Introduction: The worldwide emergence of multidrug-resistant tuberculosis (MDR-TB) is a major threat to tuberculosis (TB) control. Objectives: This study was undertaken to know the prevalence of MDR-TB among category II patients, who were treatment failures, in North Karnataka. Materials and Methods: Category II pulmonary TB includes those patients who are treatment failures, relapsed after treatment or defaulted during previous treatment. Only the patients who had failed previous treatment were included in the present study. Sputum samples obtained from all these patients, received between January 2014 and June 2014, were subjected to microscopy by the Ziehl-Neelsen (ZN) method, as per Revised National Tuberculosis Control Program (RNTCP) protocol. Sputum-positive samples were subjected to drug susceptibility testing by the rapid molecular assay, line probe assay (LPA). Results: A total of 379 patients were enrolled. Of these, 355 patients' sputum samples were positive for acid-fast bacilli (AFB) and one sample negative for AFB was culture-positive. All of these were subjected to LPA. The total number of MDR-TB detected was 71 (18.73%) patients. Mono-drug resistance to Rifampicin was detected in 30 (7.91%) and Isoniazid resistance in 32 (8.44%) patients. Conclusions: The magnitude of resistance being considerably high among the patients with treatment failures, it is essential to screen these patients for MDR-TB. Rapid diagnostic tests (molecular tests) such as the LPA will facilitate the diagnosis of MDR-TB at an early stage and thus will minimise transmission of the disease.

Keywords: Line probe assay (LPA), mono-Isoniazid resistance in North Karnataka, mono-Rifampicin resistance in North Karnataka, multidrug-resistant tuberculosis (MDR-TB)

=====

List every abbreviation that the tuberculosis abstract above introduces in parentheses, each with its full form.

Stored data
=====

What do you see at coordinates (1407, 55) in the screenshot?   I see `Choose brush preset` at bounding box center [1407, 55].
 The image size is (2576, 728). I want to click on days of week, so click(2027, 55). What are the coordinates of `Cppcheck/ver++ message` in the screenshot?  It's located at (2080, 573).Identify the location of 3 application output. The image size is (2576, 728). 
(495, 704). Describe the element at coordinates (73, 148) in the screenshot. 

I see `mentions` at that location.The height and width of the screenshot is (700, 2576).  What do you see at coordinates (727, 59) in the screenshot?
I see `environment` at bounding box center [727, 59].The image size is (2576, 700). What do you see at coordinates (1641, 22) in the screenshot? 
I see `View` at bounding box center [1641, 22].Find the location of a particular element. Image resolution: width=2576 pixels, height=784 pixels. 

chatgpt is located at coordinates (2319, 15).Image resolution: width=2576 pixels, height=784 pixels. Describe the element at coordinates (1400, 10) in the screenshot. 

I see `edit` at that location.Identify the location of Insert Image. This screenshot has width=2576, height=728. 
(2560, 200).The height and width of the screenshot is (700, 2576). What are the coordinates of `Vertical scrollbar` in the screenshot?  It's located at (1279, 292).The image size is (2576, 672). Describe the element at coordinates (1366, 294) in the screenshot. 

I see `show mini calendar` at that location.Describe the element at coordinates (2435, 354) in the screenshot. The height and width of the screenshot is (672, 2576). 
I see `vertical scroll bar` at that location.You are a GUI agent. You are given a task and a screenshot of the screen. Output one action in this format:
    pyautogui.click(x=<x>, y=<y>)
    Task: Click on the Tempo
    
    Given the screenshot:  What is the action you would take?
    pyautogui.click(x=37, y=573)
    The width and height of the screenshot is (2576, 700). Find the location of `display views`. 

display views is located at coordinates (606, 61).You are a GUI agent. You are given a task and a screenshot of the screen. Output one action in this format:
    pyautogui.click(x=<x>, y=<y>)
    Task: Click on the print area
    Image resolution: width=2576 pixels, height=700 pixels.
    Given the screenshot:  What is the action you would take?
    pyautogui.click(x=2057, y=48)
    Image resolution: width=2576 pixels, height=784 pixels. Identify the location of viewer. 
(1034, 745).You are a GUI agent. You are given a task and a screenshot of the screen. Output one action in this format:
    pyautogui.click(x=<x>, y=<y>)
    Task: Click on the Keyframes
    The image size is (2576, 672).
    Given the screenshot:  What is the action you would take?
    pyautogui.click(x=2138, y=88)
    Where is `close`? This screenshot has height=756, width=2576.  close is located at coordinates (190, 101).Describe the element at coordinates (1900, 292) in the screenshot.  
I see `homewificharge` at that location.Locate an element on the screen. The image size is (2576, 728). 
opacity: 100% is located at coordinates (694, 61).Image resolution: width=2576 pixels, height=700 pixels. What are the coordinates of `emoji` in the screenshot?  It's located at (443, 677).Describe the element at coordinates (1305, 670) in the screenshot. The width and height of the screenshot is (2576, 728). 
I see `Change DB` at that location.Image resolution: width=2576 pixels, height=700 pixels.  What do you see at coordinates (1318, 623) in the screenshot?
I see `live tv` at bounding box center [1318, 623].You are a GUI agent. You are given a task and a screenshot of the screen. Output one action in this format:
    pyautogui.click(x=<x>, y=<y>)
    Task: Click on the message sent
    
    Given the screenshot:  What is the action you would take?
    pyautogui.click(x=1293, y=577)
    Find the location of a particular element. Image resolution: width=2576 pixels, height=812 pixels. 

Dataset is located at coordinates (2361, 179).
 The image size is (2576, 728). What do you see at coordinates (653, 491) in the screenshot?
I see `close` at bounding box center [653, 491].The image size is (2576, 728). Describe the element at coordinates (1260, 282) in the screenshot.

=====

Reply to the task –
MDR-TB: multidrug-resistant tuberculosis
TB: tuberculosis
ZN: Ziehl-Neelsen
RNTCP: Revised National Tuberculosis Control Program
LPA: line probe assay
AFB: acid-fast bacilli